Sewer socialism was a municipal movement in early to mid-20th century America that sought to make the lives of big and mid-sized cities better in several ways. Advocates of sewer socialism municipalized natural monopolies like sewers, trash collection, and electrical grids, and they worked to deliver quality public services to the residents of the cities they served – public safety, fire, education, (public) hospitals, and infrastructure. In addition, they also sought to be good stewards of the people’s money and fought corruption, as this set of politicians knew working class and poor people couldn’t afford to have their money wasted. Sewer socialists also, although not always, supported organized labor.

Any 21st century sewer socialism should include pushes for municipal wi-fi, municipal retail brokerage companies, municipally subsidized housing co-ops, maybe municipally subsidized retail co-ops, and an emphasis on quality fire protection, infrastructure, public safety, and education. A modern version of sewer socialism, like its 20th century ancestor, should emphasize that it can use taxpayers’ money wisely, as many taxpayers have modest means.

Modern sewer socialist movements should promote the cause of a powerful labor movement, and it might not take the AFL-CIO form. Sure, sewer socialists can assure trade unions gain work from city contracts, but it must reach portions of the workforce that are not heavily unionized and not well paid. Amy Qin’s piece New York and California Experiment with Giving Workers a Say in Industry Standards gives those who believe in a modernized sewer socialism a guidebook for empowering working people. The story concentrates on service workers, a big part of our economy, and points out that less than three percent of fast-food workers and one percent of nail salon workers are unionized. California, a state with more than half a million fast food employees (more than any state in the county), is considering a bill to address the exploitation in that industry. The Fast-Food Accountability and Standards Recovery Act (FFASRA) would make franchisers liable for labor violations of their franchisees and would also protect workers who speak up. The FFASRA introduces something even more interesting – a workers’ council. The 11-member Fast Food Sector Council, which includes workers, worker advocates, regulators, franchisees and franchisers would be appointed by the state to set sector-wide policy on wages, working hours, and health and safety regulations. The idea is that workers know what violations are occurring, and franchisees know how they’re being squeezed. In addition, the council would let them simultaneously bring their issues to corporate representatives and regulators, who have the power to change profit structures and working conditions.

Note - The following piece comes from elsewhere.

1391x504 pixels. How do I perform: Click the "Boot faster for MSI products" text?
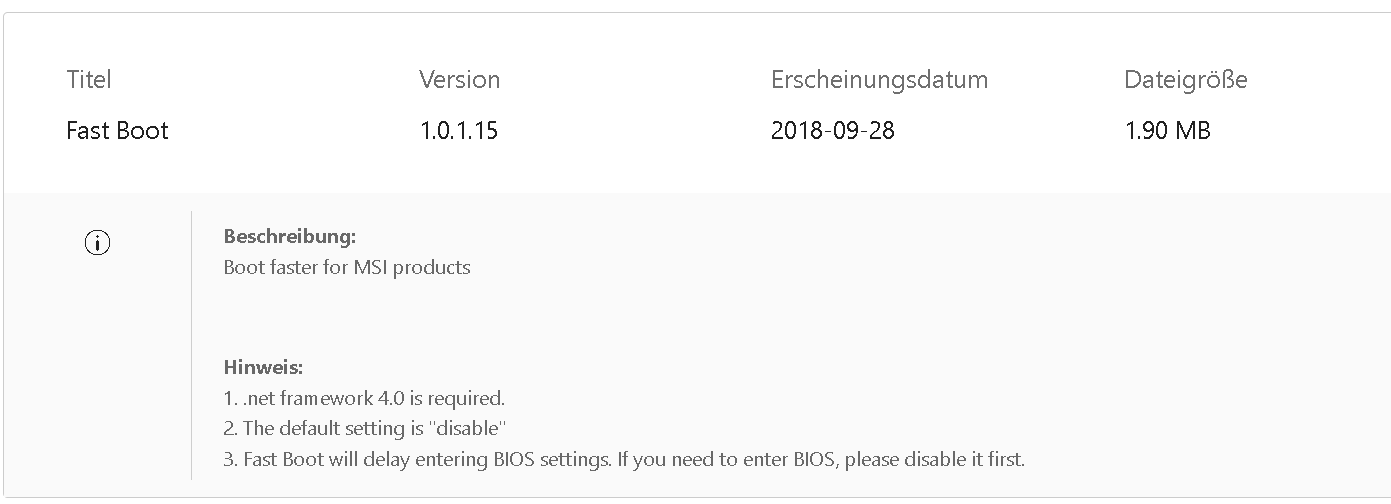(x=346, y=267)
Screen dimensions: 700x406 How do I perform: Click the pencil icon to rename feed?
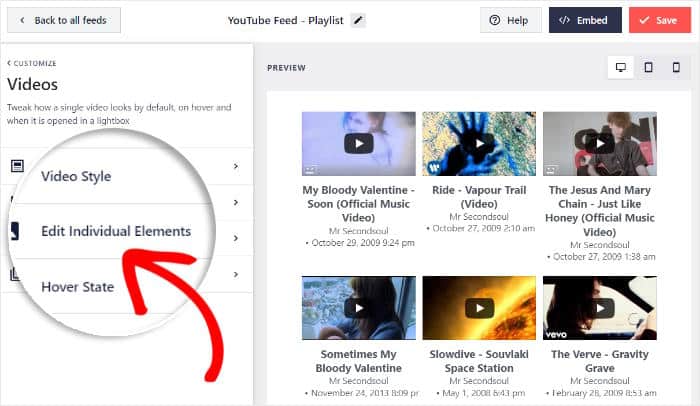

Since 2018, four states and three localities have instituted workers’ councils in sectors from domestic work to agriculture. In Philadelphia, a domestic workers’ council is facilitating the country’s first portable paid leave system, so workers can accrue time off across multiple employers.  In New York, the Nail Salon Minimum Standards Act would create a workers’ council with business owners, government delegates, and workers in 15 voter seats. It has the power to recommend a statewide pricing model, addressing the race to the bottom that’s pushing salon owners to cut corners and wages. Sector-based councils aren’t new, as President Franklin Delano Roosevelt’s New Deal featured them in the National Recovery Administration (NRA). There were problems with the NRA; some employers cheated on the established rules and the whole program was declared unconstitutional by the Supreme Court. Features of the NRA were later included in New Deal pro-labor legislation like the minimum wage and the Wagner Act as well as in the regulation of utility industries – airlines, trucking, and busses. Qin points out that such boards would be a boon to industries that are hard to unionize or where there are few unions.

Sewer socialist mayors, aldermen and alderwomen need to work on creating workers’ councils in their respective municipalities. This would make life easier for the urban, suburban, and rural working class. It might also serve as an example for bigger, federal programs down the road and strengthen social democratic tendencies in our country.

Jason Sibert is the Executive Director of the Peace Economy Project in St. Louis.